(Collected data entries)
Segment Open

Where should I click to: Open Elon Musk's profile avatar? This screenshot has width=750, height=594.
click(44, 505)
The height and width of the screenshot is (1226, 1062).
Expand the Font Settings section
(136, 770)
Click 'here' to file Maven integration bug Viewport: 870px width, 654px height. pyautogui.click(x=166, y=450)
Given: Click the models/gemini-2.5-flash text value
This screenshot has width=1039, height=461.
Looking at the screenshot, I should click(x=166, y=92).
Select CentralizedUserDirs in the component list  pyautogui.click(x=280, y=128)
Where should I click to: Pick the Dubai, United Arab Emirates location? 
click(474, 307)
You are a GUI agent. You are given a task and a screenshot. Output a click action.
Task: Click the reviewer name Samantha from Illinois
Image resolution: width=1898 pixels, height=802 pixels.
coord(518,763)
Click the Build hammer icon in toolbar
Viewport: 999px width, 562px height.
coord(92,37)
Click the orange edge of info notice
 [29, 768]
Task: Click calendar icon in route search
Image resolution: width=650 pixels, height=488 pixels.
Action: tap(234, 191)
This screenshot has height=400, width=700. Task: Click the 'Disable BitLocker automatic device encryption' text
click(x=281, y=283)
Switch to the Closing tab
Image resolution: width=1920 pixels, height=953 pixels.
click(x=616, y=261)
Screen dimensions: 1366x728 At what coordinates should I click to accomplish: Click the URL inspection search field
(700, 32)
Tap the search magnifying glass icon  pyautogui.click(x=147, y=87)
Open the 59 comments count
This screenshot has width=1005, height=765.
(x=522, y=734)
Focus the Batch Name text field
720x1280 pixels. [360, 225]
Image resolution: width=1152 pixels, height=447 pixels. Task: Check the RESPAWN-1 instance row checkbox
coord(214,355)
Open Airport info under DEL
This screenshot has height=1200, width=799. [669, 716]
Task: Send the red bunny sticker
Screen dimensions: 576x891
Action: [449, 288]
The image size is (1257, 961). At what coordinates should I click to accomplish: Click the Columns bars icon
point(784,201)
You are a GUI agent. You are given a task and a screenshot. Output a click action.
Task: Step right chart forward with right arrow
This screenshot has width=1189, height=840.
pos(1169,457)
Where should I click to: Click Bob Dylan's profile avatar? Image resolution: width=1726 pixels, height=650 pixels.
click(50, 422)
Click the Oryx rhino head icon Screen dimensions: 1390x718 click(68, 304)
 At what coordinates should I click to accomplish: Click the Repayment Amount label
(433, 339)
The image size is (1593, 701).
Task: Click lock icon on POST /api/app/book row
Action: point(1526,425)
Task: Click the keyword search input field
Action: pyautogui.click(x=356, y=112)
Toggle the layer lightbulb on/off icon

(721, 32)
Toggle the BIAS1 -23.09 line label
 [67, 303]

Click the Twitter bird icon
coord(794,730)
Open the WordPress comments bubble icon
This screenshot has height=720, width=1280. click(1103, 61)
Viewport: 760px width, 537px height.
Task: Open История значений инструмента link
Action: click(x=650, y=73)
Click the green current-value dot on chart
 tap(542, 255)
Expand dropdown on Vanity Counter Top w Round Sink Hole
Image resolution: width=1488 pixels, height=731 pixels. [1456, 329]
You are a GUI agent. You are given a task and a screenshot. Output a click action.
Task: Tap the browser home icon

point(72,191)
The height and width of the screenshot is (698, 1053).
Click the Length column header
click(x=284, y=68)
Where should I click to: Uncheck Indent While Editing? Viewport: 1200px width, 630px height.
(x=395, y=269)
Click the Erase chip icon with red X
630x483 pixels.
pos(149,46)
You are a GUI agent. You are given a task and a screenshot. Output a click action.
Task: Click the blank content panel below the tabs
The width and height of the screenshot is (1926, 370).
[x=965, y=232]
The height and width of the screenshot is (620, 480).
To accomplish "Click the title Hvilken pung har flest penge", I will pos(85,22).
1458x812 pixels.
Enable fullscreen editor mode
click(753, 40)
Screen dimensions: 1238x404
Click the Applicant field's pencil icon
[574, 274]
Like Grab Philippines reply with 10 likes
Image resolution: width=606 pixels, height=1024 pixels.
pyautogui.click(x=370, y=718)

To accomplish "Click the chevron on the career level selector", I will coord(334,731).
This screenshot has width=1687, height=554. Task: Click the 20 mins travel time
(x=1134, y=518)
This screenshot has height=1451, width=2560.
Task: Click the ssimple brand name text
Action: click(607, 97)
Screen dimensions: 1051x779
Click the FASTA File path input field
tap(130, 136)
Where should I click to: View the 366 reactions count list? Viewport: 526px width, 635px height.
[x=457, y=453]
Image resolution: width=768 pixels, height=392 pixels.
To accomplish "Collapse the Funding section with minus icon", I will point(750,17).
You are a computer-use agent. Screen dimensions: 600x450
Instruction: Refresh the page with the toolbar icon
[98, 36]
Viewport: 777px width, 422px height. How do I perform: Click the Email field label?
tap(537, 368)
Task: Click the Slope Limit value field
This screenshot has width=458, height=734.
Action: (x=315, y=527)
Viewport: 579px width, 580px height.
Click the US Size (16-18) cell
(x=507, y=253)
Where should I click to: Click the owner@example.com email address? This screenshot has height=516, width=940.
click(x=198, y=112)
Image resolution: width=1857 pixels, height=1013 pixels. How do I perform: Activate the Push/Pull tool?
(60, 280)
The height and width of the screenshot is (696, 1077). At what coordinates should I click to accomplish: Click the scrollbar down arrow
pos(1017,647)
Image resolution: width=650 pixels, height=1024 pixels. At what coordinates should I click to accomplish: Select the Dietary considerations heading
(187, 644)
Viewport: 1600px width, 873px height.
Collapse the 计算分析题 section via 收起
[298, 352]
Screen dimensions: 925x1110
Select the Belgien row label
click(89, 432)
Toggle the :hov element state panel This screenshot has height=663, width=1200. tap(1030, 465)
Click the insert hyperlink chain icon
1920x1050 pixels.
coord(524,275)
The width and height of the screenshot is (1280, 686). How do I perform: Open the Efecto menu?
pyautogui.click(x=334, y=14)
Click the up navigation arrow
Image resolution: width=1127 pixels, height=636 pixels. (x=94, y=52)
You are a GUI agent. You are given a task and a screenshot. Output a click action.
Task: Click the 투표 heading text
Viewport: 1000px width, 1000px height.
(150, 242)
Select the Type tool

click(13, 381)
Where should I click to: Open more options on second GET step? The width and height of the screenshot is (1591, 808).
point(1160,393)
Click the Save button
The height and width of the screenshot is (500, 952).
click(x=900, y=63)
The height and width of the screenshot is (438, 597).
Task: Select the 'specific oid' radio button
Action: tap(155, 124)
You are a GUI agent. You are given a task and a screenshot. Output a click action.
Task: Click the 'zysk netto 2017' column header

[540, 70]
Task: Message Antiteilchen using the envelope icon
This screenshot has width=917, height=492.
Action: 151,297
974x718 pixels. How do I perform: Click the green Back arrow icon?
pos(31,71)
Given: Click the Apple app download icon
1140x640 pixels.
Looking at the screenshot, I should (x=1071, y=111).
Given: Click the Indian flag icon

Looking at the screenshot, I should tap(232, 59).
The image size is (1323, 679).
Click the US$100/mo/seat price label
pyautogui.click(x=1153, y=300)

Segment Closed

What needs to be done: The expected result is every line above containing the string "will".

Output of the exercise:
To accomplish "Click the title Hvilken pung har flest penge", I will pos(85,22).
To accomplish "Click the chevron on the career level selector", I will coord(334,731).
To accomplish "Collapse the Funding section with minus icon", I will point(750,17).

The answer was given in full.